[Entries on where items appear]
begin
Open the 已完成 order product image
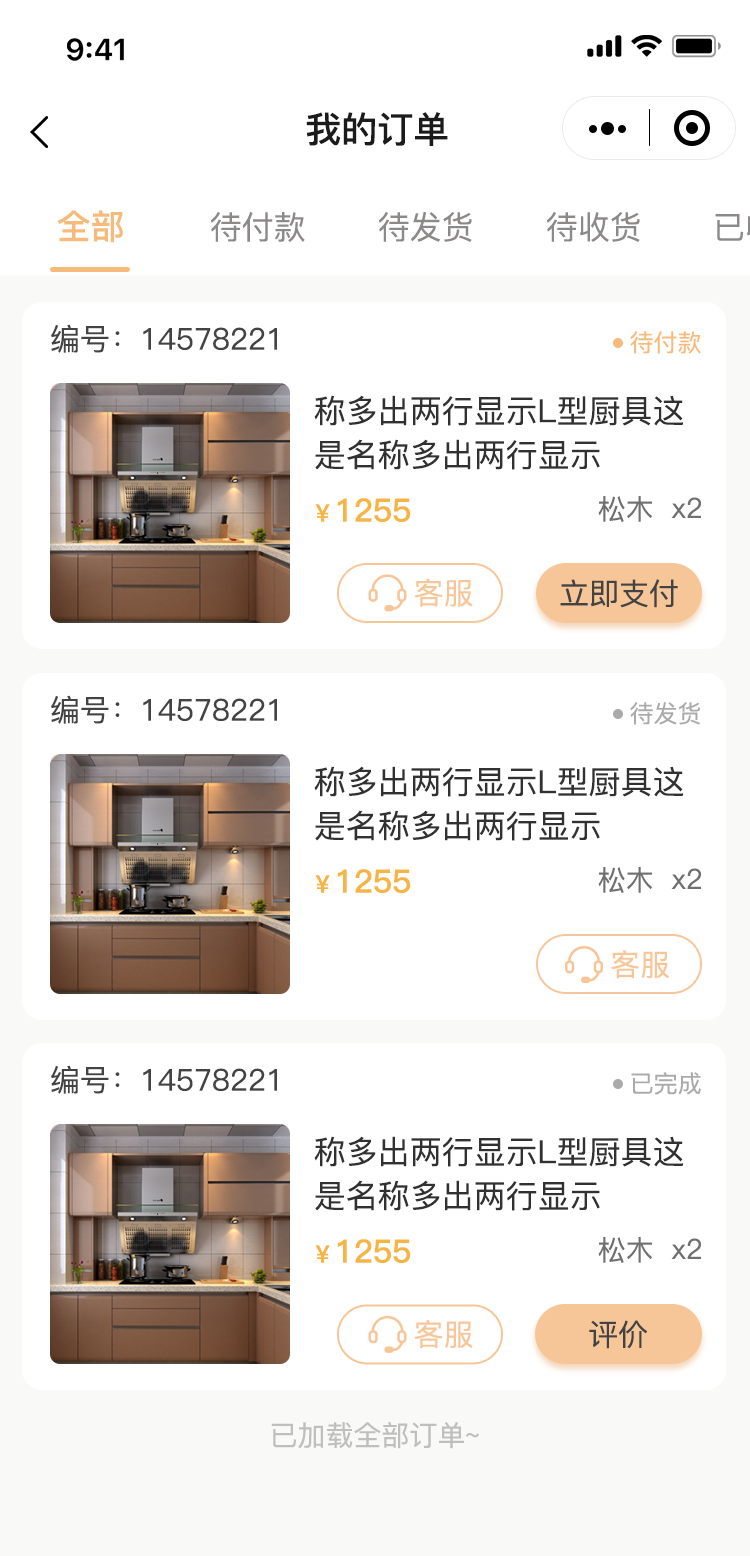 (170, 1244)
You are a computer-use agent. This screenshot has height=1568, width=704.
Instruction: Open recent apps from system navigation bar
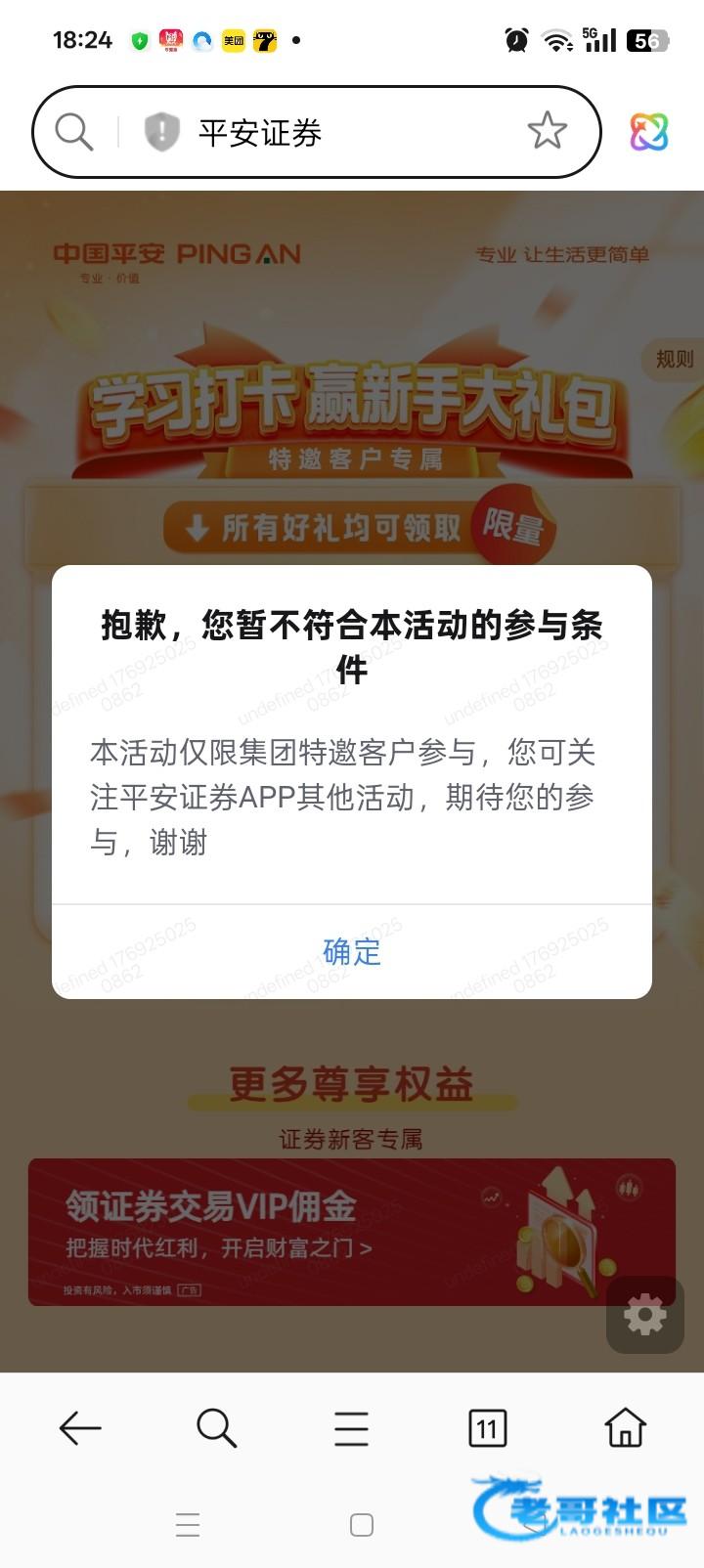tap(188, 1524)
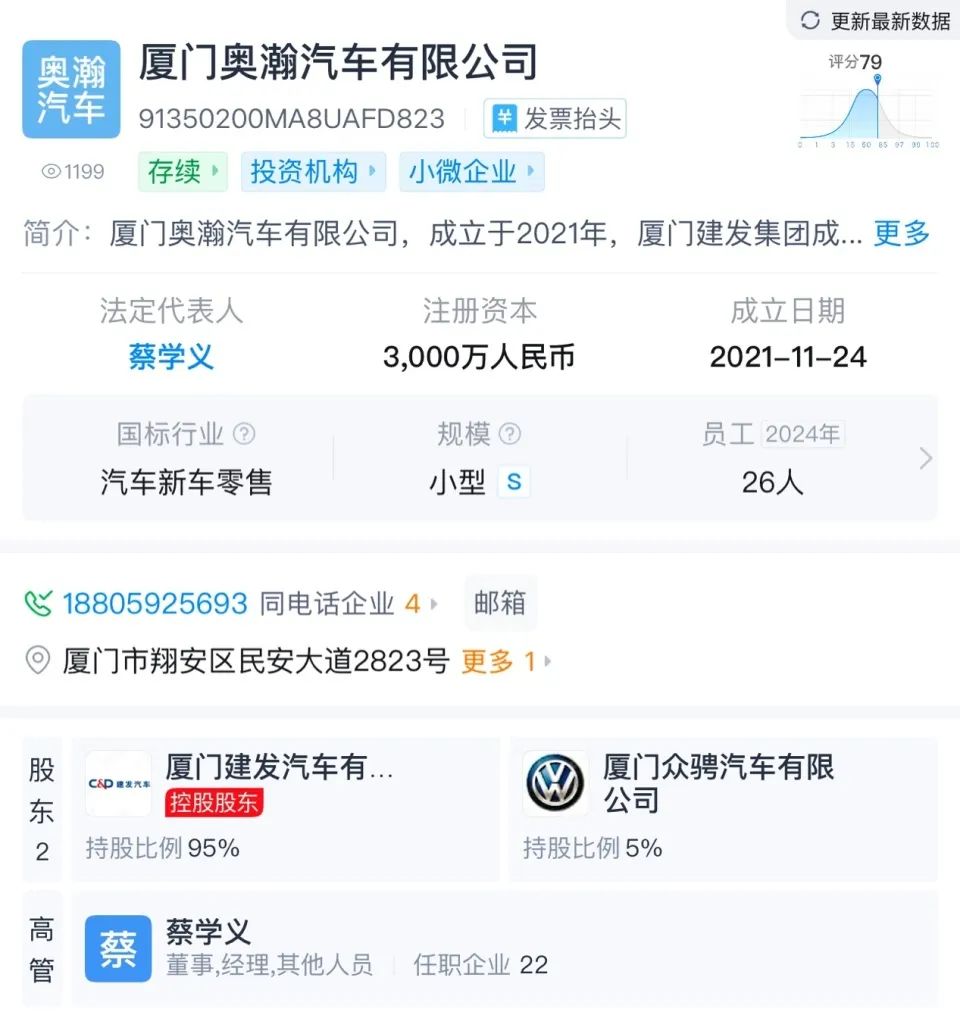Show 国标行业 help info

(244, 434)
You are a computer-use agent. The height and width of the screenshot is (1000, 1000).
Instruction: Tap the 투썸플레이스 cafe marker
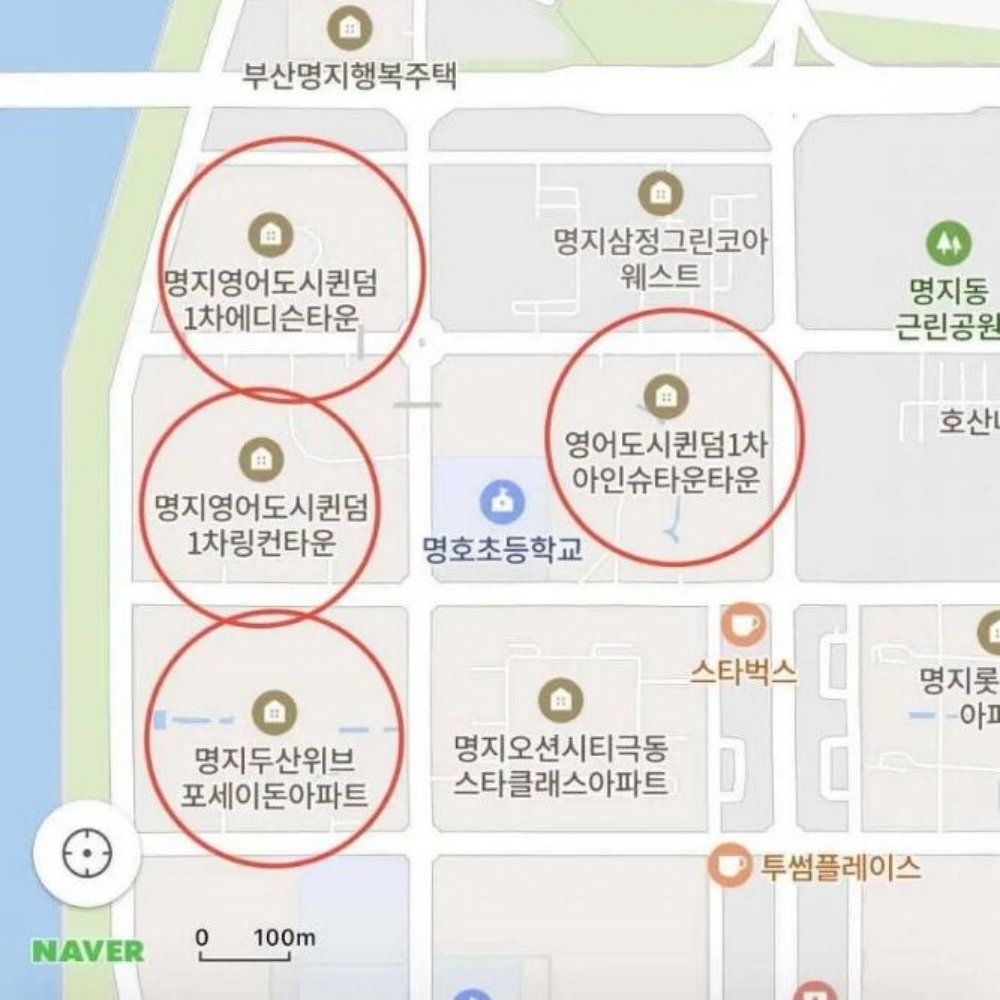(731, 865)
end
* [REQUIREMENT]: Copy the material from the line containing "You are a computer-use agent. This" through the end of the records, omitting the pictures.

* [WRITTEN RESPONSE]:
You are a computer-use agent. This screenshot has height=1568, width=704.
Instruction: Open recent apps from system navigation bar
tap(188, 1524)
Show 国标行业 help info

(244, 434)
You are a computer-use agent. The height and width of the screenshot is (1000, 1000).
Instruction: Tap the 투썸플레이스 cafe marker
(731, 865)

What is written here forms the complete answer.